Your answer is every line of the material below in which the string "computer" occurs.

*** Block opens ***

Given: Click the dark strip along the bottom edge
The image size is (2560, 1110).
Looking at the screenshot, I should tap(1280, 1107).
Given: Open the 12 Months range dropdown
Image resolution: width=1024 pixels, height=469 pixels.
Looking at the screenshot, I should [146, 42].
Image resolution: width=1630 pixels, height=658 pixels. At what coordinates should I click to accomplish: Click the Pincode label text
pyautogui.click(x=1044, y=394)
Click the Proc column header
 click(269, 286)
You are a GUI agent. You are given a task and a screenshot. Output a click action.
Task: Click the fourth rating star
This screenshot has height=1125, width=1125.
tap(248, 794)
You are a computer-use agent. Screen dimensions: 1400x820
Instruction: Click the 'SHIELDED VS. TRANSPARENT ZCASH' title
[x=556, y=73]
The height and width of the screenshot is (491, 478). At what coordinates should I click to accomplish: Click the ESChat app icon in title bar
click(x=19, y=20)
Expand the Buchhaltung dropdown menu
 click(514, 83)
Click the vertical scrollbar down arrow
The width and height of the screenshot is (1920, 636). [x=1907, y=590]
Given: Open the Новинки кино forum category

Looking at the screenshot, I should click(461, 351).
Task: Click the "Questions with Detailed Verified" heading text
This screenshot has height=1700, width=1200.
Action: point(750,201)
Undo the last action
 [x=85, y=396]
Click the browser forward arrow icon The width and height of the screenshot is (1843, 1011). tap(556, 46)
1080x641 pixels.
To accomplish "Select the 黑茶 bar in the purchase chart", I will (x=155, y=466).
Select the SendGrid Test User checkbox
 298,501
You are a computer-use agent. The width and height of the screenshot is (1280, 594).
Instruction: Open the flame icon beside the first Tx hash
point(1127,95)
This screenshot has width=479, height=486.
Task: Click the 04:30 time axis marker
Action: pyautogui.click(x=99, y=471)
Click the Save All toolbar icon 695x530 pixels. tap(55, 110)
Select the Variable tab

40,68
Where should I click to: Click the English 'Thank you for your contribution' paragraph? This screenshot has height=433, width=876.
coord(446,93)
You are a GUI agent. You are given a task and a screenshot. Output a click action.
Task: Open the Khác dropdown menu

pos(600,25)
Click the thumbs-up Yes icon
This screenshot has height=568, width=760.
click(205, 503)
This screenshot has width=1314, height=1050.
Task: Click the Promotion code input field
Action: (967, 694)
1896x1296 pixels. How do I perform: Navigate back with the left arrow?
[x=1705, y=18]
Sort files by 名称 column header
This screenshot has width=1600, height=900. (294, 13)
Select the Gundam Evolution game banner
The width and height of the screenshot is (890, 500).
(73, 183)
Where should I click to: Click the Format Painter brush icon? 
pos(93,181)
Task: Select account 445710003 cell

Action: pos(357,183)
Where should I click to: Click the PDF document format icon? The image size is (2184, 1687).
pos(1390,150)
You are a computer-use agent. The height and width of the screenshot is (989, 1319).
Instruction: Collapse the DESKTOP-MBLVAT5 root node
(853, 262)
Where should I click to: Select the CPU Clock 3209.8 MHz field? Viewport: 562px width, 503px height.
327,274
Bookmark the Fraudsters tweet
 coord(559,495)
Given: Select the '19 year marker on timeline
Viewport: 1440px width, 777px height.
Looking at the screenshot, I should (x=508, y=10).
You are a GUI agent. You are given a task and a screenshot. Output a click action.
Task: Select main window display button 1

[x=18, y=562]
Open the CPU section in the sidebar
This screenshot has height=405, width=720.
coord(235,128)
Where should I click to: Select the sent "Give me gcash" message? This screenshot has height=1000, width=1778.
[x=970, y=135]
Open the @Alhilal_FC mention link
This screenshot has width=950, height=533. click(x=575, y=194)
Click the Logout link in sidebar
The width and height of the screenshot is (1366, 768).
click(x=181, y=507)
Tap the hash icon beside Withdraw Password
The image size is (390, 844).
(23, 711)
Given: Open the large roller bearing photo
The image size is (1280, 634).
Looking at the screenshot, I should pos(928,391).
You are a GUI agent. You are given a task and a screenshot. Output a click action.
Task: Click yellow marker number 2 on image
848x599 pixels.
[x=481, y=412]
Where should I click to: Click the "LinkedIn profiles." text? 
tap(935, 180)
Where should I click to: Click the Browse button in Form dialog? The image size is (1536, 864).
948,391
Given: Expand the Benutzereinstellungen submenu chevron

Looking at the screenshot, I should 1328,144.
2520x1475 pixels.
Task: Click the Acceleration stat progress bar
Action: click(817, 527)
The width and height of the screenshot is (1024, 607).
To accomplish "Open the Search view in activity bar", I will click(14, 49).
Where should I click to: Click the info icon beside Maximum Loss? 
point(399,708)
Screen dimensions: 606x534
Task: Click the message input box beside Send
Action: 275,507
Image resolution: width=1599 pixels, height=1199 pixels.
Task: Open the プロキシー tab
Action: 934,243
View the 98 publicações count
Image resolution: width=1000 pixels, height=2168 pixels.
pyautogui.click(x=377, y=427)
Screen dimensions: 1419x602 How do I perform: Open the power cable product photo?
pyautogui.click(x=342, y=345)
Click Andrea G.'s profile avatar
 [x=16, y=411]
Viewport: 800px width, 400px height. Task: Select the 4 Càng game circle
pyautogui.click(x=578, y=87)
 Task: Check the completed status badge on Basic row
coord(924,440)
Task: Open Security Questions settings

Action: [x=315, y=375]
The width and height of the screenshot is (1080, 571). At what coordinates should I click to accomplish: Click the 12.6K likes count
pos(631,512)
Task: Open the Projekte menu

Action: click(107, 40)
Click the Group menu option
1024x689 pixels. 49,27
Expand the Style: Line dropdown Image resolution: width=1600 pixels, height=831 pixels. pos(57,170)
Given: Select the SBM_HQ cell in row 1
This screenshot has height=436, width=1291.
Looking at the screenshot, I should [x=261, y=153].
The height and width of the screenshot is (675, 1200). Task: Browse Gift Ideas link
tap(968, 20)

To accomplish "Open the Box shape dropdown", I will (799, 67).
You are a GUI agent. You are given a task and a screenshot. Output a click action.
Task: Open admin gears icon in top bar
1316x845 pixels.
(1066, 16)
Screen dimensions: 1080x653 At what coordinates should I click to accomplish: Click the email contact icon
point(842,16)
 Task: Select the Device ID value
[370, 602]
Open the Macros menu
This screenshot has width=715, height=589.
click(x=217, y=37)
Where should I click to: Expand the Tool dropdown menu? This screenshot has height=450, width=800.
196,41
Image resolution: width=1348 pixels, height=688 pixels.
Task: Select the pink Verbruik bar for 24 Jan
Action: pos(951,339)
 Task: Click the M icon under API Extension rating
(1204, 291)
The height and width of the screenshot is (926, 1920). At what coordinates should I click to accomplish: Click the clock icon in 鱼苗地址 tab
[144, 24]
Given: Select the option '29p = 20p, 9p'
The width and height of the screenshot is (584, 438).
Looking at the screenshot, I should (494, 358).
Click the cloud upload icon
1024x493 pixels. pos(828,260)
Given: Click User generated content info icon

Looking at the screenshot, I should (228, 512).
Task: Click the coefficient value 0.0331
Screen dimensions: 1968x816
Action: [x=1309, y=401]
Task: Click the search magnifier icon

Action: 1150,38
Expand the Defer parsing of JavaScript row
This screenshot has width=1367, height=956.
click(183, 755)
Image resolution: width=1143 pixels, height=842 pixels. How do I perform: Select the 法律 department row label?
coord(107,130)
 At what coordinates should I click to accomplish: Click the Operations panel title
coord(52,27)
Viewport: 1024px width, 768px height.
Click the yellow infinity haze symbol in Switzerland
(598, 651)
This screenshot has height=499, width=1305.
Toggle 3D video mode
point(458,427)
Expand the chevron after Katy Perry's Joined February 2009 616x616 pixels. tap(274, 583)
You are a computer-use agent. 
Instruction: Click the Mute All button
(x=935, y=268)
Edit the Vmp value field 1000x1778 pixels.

*** Block closes ***

Solution below:
You are a computer-use agent. Screen dimensions: 1400x820
You are a computer-use agent. The width and height of the screenshot is (1280, 594).
You are a computer-use agent. The height and width of the screenshot is (989, 1319).
You are a computer-use agent. 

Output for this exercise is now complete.